Supplied material:
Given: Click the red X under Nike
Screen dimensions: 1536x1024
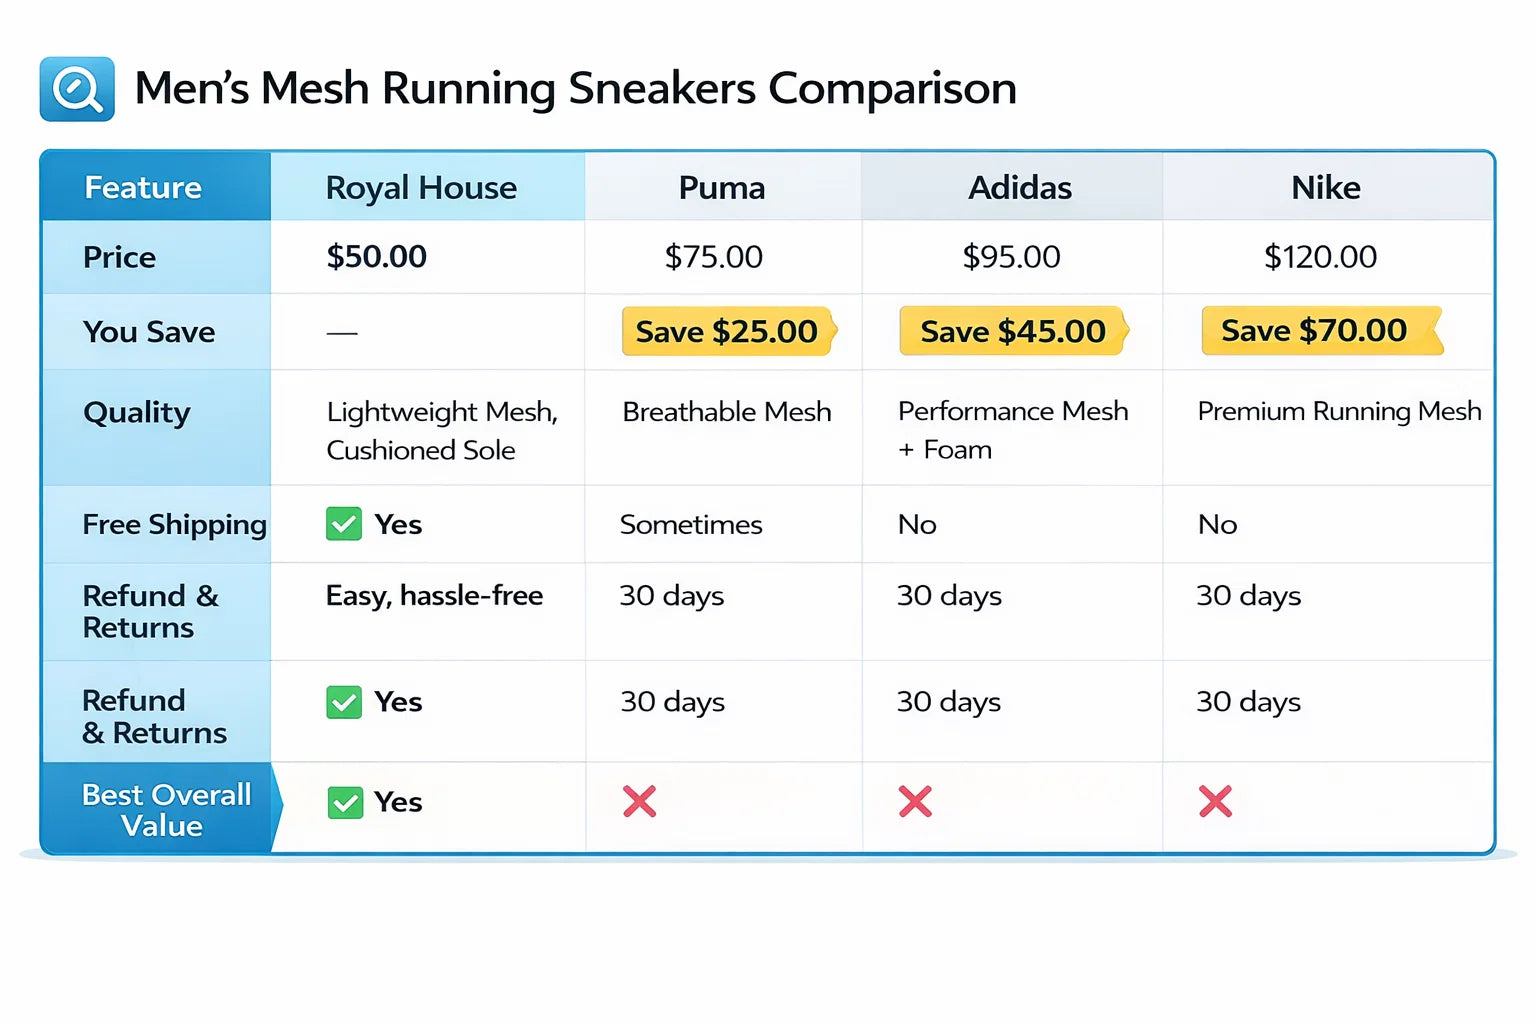Looking at the screenshot, I should click(1215, 801).
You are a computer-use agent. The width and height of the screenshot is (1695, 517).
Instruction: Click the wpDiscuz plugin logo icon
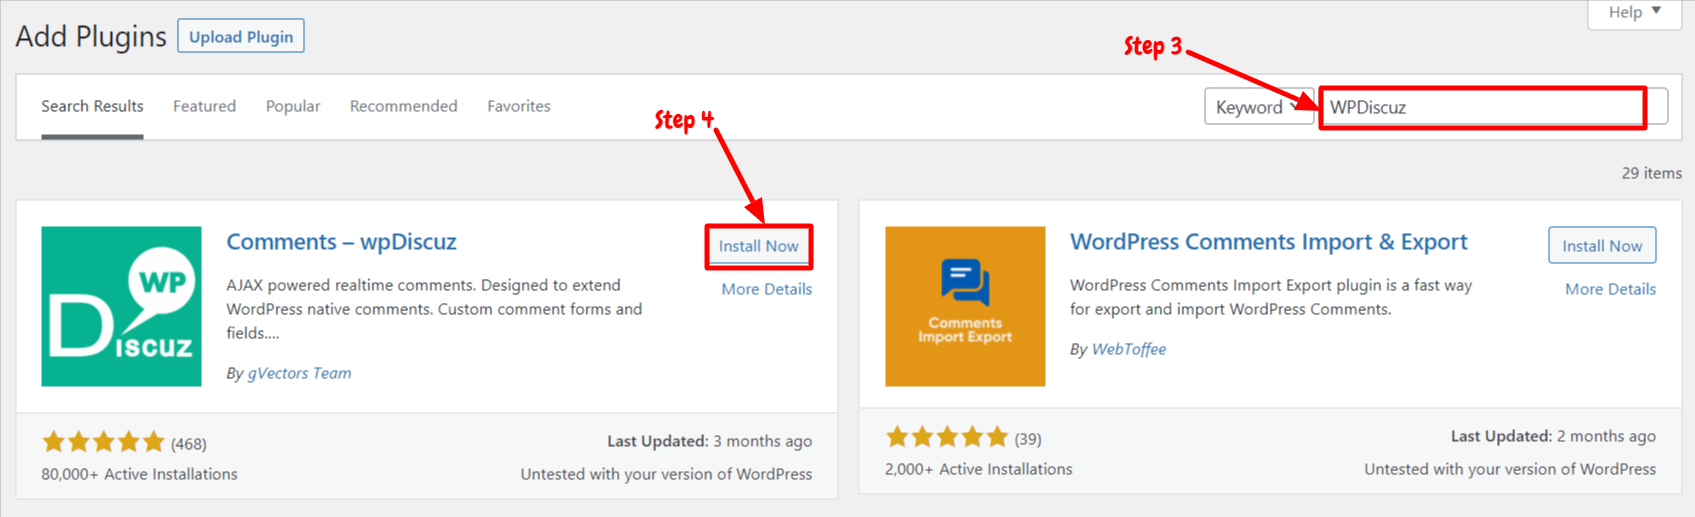point(121,306)
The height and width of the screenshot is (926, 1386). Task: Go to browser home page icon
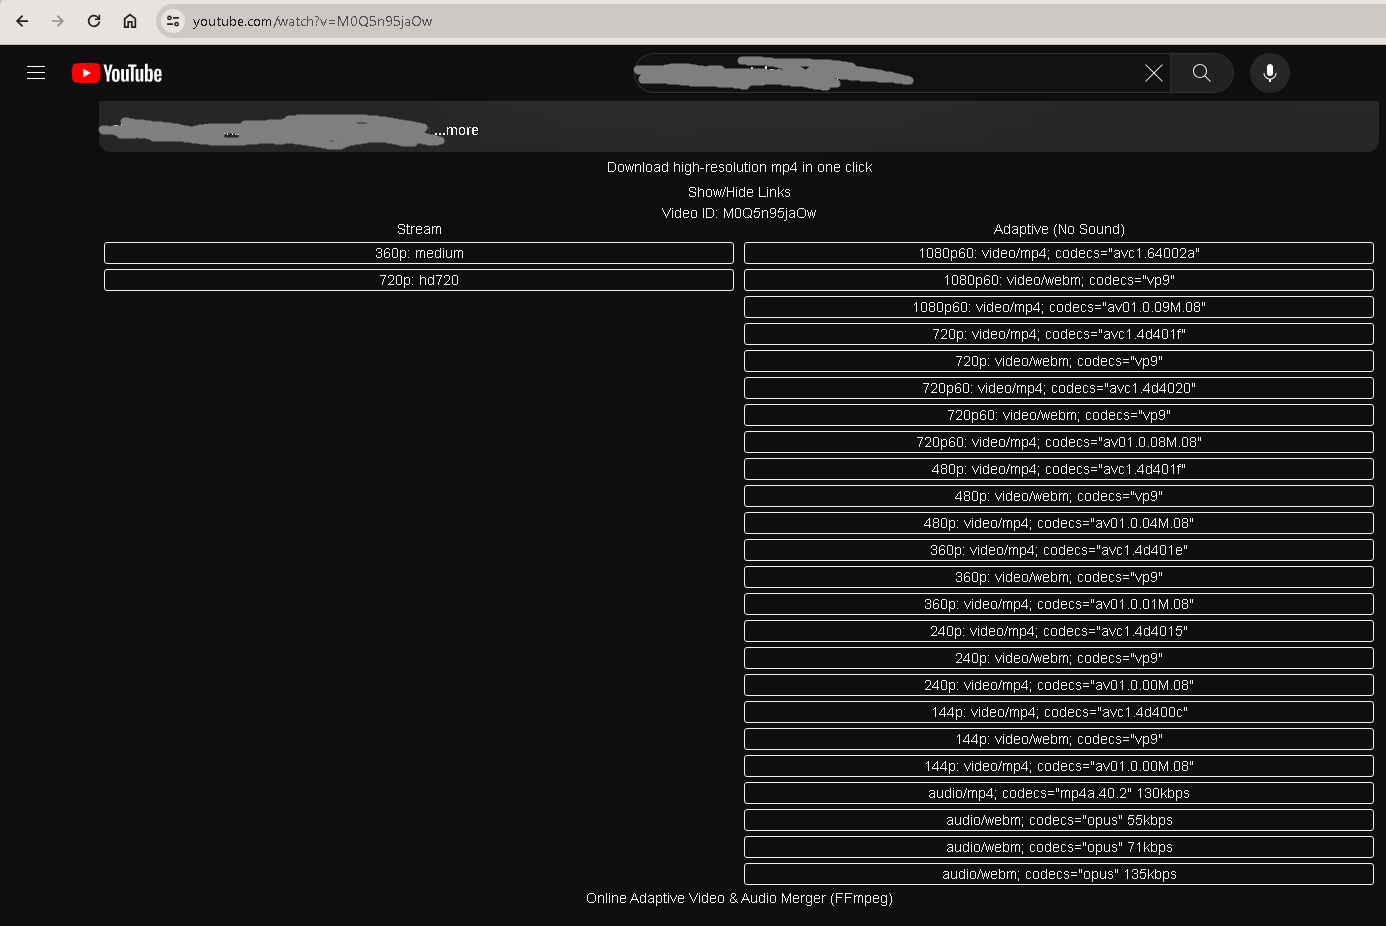pos(130,21)
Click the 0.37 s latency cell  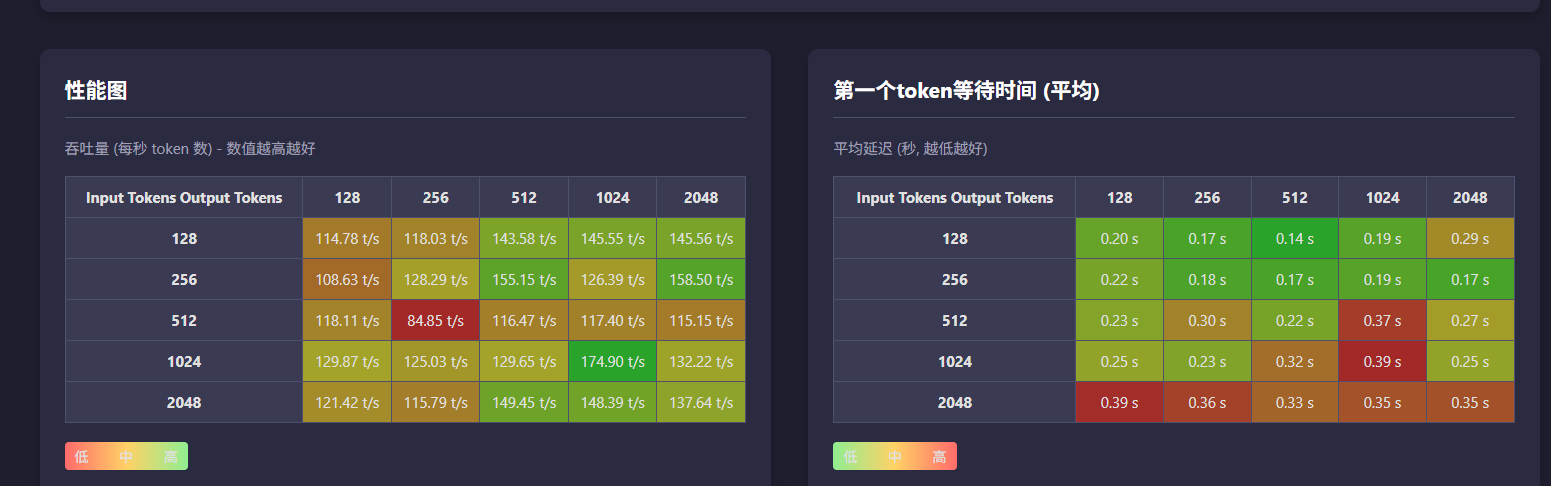[x=1382, y=321]
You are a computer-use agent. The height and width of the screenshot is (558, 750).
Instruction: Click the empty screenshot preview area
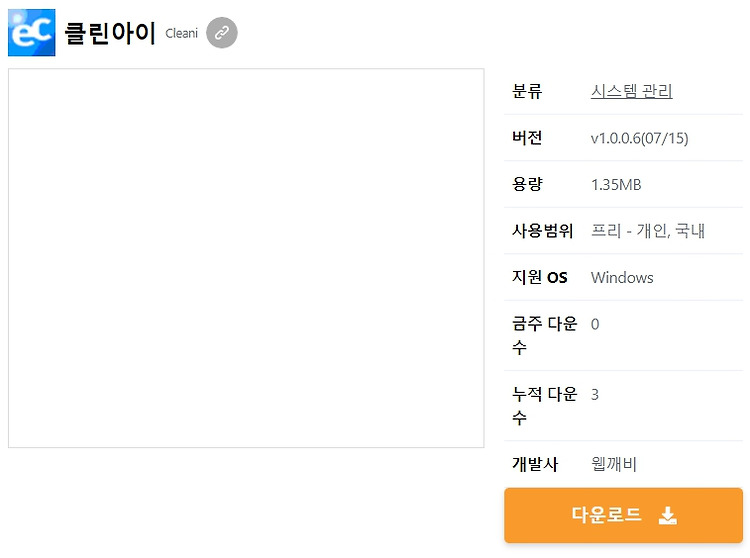(246, 258)
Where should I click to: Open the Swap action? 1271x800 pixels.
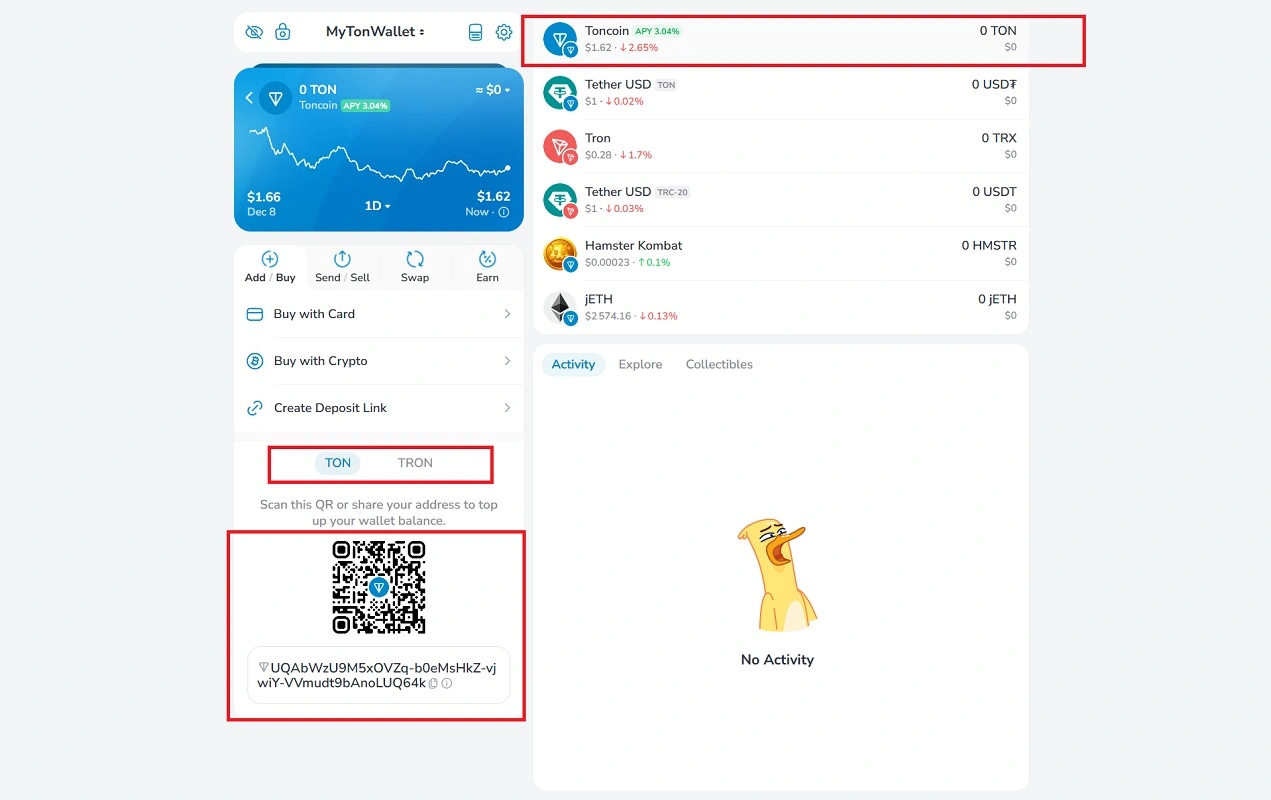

Objective: Pick out each line in the entries above that contains the word "width", and copy those lines in full.

Written response:
You are a computer-use agent. The width and height of the screenshot is (1695, 517).
The height and width of the screenshot is (926, 1386). Task: Go to browser home page icon
You are a computer-use agent. The height and width of the screenshot is (558, 750).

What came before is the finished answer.